**Task details**
Please quote exactly the lines below from the line containing "Секс фото (18, 800)" to the line containing "В авто (12, 187)", both lines included, and nothing else.

**Stored data**
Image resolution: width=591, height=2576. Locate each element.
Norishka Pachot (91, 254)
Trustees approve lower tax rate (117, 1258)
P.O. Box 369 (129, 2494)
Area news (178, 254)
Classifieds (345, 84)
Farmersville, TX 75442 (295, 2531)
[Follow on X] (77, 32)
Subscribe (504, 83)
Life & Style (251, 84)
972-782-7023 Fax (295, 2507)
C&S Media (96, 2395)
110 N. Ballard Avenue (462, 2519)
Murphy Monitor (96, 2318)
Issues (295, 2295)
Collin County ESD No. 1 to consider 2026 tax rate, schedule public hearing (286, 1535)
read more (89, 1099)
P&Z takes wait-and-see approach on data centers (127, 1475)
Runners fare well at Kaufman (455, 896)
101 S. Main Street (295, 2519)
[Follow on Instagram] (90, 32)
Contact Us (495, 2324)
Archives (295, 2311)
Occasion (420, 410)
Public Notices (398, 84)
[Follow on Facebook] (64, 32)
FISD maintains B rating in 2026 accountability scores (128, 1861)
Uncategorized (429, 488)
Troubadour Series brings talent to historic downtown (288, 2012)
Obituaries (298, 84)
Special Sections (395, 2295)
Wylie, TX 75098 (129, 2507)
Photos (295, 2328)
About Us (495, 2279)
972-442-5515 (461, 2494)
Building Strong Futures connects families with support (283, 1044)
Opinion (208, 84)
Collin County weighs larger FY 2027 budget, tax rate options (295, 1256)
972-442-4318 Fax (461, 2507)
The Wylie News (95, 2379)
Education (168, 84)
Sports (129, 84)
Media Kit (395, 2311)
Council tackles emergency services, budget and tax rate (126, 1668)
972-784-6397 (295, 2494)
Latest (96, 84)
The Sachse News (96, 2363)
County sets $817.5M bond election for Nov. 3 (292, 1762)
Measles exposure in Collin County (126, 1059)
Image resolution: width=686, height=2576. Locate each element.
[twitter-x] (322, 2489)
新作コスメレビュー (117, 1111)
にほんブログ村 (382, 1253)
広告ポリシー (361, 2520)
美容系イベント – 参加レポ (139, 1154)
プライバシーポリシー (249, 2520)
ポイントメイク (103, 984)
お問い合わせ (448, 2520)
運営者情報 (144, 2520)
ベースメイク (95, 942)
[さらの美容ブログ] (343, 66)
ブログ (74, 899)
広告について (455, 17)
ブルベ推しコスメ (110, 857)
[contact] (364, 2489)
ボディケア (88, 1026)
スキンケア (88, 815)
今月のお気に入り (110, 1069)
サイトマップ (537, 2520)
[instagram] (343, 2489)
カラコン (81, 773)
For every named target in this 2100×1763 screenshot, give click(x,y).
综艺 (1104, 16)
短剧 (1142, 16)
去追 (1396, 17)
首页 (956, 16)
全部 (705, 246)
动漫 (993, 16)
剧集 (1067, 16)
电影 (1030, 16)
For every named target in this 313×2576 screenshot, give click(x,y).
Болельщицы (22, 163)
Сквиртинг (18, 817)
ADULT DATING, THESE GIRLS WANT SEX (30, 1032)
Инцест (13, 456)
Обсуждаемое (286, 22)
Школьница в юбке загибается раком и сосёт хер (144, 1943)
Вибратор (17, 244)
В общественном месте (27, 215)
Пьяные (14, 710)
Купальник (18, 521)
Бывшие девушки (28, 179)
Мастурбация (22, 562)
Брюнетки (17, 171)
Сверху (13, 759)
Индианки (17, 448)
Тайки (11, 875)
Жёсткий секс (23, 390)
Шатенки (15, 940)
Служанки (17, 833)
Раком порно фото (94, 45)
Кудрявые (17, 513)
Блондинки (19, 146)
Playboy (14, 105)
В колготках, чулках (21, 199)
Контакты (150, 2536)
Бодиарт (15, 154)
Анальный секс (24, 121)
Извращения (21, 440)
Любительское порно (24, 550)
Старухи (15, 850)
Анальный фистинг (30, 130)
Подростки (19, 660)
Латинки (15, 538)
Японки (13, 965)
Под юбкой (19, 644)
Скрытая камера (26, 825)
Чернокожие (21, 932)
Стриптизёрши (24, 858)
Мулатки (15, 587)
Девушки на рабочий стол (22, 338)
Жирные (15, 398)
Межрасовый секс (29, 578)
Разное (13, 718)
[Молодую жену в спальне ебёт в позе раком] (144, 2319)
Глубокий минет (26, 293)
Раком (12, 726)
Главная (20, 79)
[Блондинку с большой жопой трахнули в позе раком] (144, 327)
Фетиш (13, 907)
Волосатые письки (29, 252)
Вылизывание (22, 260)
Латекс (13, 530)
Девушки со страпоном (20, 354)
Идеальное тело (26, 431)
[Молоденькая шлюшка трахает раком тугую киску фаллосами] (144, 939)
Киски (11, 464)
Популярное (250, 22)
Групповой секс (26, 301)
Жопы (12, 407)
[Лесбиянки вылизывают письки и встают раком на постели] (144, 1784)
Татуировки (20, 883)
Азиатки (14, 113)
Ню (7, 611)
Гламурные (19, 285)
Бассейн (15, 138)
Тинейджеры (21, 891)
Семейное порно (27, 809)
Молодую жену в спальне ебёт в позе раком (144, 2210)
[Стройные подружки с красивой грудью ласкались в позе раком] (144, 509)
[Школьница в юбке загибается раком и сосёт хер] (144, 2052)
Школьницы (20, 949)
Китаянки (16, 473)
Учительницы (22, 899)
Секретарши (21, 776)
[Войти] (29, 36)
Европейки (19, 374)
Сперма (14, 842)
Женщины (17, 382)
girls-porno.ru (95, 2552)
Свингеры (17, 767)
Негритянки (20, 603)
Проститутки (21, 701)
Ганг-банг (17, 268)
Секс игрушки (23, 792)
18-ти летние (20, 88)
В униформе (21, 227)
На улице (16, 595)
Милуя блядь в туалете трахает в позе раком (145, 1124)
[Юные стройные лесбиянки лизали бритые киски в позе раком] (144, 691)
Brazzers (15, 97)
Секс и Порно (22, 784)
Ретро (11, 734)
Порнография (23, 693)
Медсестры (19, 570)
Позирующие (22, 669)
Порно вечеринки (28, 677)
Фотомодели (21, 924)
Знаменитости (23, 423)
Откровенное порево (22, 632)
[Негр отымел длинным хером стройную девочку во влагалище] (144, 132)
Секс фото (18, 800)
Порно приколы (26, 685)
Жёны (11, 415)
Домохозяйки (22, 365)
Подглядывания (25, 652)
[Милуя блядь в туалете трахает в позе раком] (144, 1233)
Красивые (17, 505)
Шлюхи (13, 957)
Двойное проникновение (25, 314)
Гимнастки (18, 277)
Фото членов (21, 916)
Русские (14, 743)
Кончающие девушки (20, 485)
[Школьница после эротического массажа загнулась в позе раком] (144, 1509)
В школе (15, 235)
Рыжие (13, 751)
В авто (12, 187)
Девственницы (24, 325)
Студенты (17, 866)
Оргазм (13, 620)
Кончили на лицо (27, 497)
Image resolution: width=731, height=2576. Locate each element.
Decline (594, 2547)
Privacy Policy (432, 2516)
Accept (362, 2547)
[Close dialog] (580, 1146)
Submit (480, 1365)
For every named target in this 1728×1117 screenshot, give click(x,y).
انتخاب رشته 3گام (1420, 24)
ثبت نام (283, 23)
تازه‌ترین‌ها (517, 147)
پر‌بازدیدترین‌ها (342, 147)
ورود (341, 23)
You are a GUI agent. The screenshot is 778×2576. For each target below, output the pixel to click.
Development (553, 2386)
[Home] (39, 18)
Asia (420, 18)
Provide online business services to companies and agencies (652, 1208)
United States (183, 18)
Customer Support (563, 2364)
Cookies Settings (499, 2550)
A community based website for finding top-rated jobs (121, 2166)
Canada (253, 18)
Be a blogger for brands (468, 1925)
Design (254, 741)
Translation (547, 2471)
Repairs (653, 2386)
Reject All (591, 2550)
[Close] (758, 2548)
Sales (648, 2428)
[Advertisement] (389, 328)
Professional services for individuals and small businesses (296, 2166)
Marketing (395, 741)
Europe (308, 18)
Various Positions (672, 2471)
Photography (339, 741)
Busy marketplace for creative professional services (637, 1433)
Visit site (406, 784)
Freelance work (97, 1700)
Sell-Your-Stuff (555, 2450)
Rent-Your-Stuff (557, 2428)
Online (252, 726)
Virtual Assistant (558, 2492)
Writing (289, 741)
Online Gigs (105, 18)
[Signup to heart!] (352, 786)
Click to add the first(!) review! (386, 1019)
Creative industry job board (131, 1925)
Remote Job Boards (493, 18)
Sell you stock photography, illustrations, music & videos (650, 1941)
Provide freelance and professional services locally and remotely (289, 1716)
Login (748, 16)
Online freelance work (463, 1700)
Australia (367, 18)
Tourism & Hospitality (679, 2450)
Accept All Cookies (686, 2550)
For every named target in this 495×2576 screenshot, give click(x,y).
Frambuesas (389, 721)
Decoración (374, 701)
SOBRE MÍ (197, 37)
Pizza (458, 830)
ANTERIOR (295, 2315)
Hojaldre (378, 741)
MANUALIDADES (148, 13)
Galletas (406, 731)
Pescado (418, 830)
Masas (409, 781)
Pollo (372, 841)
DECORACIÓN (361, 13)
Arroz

**Solved exercise**
Секс фото (18, 800)
Порно приколы (26, 685)
Жёны (11, 415)
Домохозяйки (22, 365)
Подглядывания (25, 652)
[Милуя блядь в туалете трахает в позе раком] (144, 1233)
Красивые (17, 505)
Шлюхи (13, 957)
Двойное проникновение (25, 314)
Гимнастки (18, 277)
Фото членов (21, 916)
Русские (14, 743)
Кончающие девушки (20, 485)
[Школьница после эротического массажа загнулась в позе раком] (144, 1509)
В школе (15, 235)
Рыжие (13, 751)
В авто (12, 187)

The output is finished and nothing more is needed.